看唯美伤残剧的人那么多,几乎没人会向往这样的生活,但希望遇上剧中这样的爱情、这样的男主角。

因为下暴雨,我误了去杭州的火车,于是在杭州周边的小镇上逗留了一晚,柔嘉已经到了杭州,我与她约好第二天在杭州见面。

民宿的经营者是对老夫妇,他们有个和我差不多大的外孙女,她脸色白净得几近透明,身材高挑,病恹恹的神情,眼神无力地打量人,我习惯性地对她笑了笑,算是打招呼,她嘴角扯了扯,算作回答。

“你想住哪间?”她问。

“还有哪些空的?”我说。

“本来预订出去几间,都因为下雨不来了,你随便挑。”

我挑了水阁,天气还算凉快,住处临水,想夜听下雨声,哪知,水阁外雨声太大,我只得坐起身听,没有半点睡意。柔嘉发消息一遍遍问我水阁住得怎么样,我说环境很不错,要不是雨下得太大,夜晚的水阁很幽美。柔嘉不死心地说不好,因为她赶不来,只能在火车站附近找了个临时住处。

在家有电脑网络,民宿里什么也没有,手机也因为大雨信号时好时坏,我索性走去客厅看看,正巧那女孩在烧水,她头也不抬地问我:“要热水吗?”

“好啊。”

“水就快开了。”她手边有两个热水瓶,还有茶壶,说,“我有茉莉花茶,你喝吗?”

“好啊,我自己的不知道塞哪儿去了。”

聊了几句后,我知道她叫纯熙,比我大两岁,也许肤色过白,年龄看不分明,她的眼神中没什么神采,脸上也没什么表情,好像她对什么都不在乎。
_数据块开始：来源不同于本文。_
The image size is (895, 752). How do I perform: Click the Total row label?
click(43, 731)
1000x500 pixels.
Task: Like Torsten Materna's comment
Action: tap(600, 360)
我以为她休假与外祖父母住在一起,她说:“大三时我休学了。”

我端过刚泡好的茉莉花茶,一时半会不知怎么接茬,毕竟不是熟到可以随便去打听隐私的朋友,若是万一别人不愿说的,就会很尴尬。

纯熙起身看了一圈,似乎在找什么东西,然后又坐下,问:“你饿吗?我有些点心。”

“不饿,有这么香的茶足够了。”

她笑了笑,炉子上还在小火煮着什么,“你一个人来这玩吗?”

“我和同学约好见面,雨下得太大,错过火车了,同学还等在杭州。”

“我在杭州念书,每个周末都回来这里。”

“照顾外婆外公吗?”

她点点头,说:“从小他们带着我,现在也是这样。”

“家里离这儿远吗?”

“不算远,就是很少回去。”

似乎孩子长到一定年龄,要么跟父母无话可说,要么就吵得不可开交,关系增进的是少数,要一直到工作了几年后情况才会逐渐改变。我猜想纯熙大约是这样。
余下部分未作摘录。